Primark will ramp up its retail expansion plans this year, as it reports sales for the year ending September 12 were 13% ahead of last year at constant currency.
Sales increased to £5.3bn for the 12-month period, driven mainly by an increase in retail selling space of 9% in Germany, Belgium and the Netherlands. At the end of the financial year, Primark opened its first store in the US, in Boston on September 10.
The company added 20 new stores and almost 1m sq ft to its retail portfolio, ending the year with 293 stores. It expects next year’s increase to be even greater at 1.5m sq ft, most of which will be in northeast US, the UK, Spain and France. Primark opened a 133,000 sq ft store on Gran Via in central Madrid last month and will open its first Italian store at a new shopping centre in Arese, northwest Milan, early next summer.
Like-for-like sales were up by 1% on the previous year and high sales densities were achieved by stores opened in the last 18 months, particularly in France, the retailer said.

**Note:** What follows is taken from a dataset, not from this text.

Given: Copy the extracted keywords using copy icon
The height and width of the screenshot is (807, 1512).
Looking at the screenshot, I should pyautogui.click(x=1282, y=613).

Operating profit was up by 5% at constant currency to £673m but adjusted operating profit margin fell 0.8% to 12.6% during the period.
Sales were hit by the unseasonably warm autumn last year, but this was followed by strong trading across the Christmas period. Spring trading was held back by cool weather, although this picked up in the fourth quarter of the financial year.
The value retailer said Spain, Portugal and Ireland all performed well throughout the year and the UK delivered a positive like-for-like performance, however this was partly offset by the impact new stores in the Netherlands and Germany had on existing stores in that region.
“We also increased the scale of Primark’s distribution infrastructure to support this growth by extending existing warehouse capacity and opening new facilities in the Czech Republic and the US,” said Charles Sinclair, chairman of Primark parent company Associated British Foods (ABF).
Revenue at ABF fell by 1% to £12.8bn in real terms, which registered as a 2% increase at constant currency, while operating profit was down 6% to £1.1bn at actual rates and a decline of 4% at constant currency. Net debt for the group was reduced to £194m during the period.
“We delivered a strong operational performance despite the challenges of food commodity deflation and big movements in exchange rates,” said George Weston, chief executive of ABF. “The group continues to generate strong cash flows and to reduce net debt. While marginally down, our earnings per share result underlines the group’s strength.”